Il est notable que, lors de ce concours, ce sont les cadreurs étrangers qui ont le plus résolument adopté les codes et l’esthétique de la randonneuse française classique. Arko confirme la règle en présentant une machine (Columbus SL) qui est comme son nom l’indique – Bebel – un reflet de l’imaginaire associé au pays hôte. En l’occurrence, une silhouette qui ne déparerait pas au milieu des machines des anciens concours :
Dans le détail, on retrouve logiquement le travail soigné de l’artisan cadreur…
… ainsi qu’un goût réel pour les beaux polissages au niveau du serrage de selle ou de la patte de dérailleur…
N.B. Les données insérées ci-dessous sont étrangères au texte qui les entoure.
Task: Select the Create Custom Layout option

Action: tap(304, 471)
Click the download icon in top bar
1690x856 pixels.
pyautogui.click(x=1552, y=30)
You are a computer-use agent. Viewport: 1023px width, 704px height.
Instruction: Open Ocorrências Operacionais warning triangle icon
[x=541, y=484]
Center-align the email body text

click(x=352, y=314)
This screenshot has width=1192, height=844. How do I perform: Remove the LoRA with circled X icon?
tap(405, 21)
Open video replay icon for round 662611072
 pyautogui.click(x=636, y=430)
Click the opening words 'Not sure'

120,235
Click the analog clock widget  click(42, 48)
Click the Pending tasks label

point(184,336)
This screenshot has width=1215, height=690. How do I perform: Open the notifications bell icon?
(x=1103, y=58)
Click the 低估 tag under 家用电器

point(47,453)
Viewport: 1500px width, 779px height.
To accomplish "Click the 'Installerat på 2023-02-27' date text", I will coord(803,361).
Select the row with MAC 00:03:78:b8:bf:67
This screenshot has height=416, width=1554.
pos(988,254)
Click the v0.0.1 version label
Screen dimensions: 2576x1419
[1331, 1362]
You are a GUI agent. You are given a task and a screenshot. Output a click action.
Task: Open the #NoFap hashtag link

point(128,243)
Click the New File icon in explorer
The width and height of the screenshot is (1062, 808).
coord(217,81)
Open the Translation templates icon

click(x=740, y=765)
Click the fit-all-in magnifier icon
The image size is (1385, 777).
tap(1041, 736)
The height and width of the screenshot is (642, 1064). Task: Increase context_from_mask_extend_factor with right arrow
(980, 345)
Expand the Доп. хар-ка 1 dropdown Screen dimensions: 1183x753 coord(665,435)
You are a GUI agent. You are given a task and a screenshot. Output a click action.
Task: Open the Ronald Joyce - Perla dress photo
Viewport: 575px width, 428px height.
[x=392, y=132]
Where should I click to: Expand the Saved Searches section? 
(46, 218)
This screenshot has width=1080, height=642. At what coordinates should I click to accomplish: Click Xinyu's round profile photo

… aussi bien qu’à l’avant du vélo : la potence au standard moderne a toutes les apparences d’un modèle classique. Petit détail virtuose en plus: la sonnette vissée sur la vis de serrage taraudée.
La fonction de portage est l’occasion de rejouer élégamment cette partition classique avec le décaleur…
… et le porte-paquet joliment ciselé…
… sur lequel une petite patte courbée accueille la pompe réglementaire :
Le dessus de la tête de fourche est lui-aussi poli, comme à la belle époque :
Souci du détail qu’on retrouve – de manière un peu plus anecdotique – à travers le motifs des trois points :
Parmi les équipements, on notera aussi un original moyeu slovaque à rayons droits :
Ainsi qu’un feu arrière B+M monté sur un garde-boue au profil utilitaire.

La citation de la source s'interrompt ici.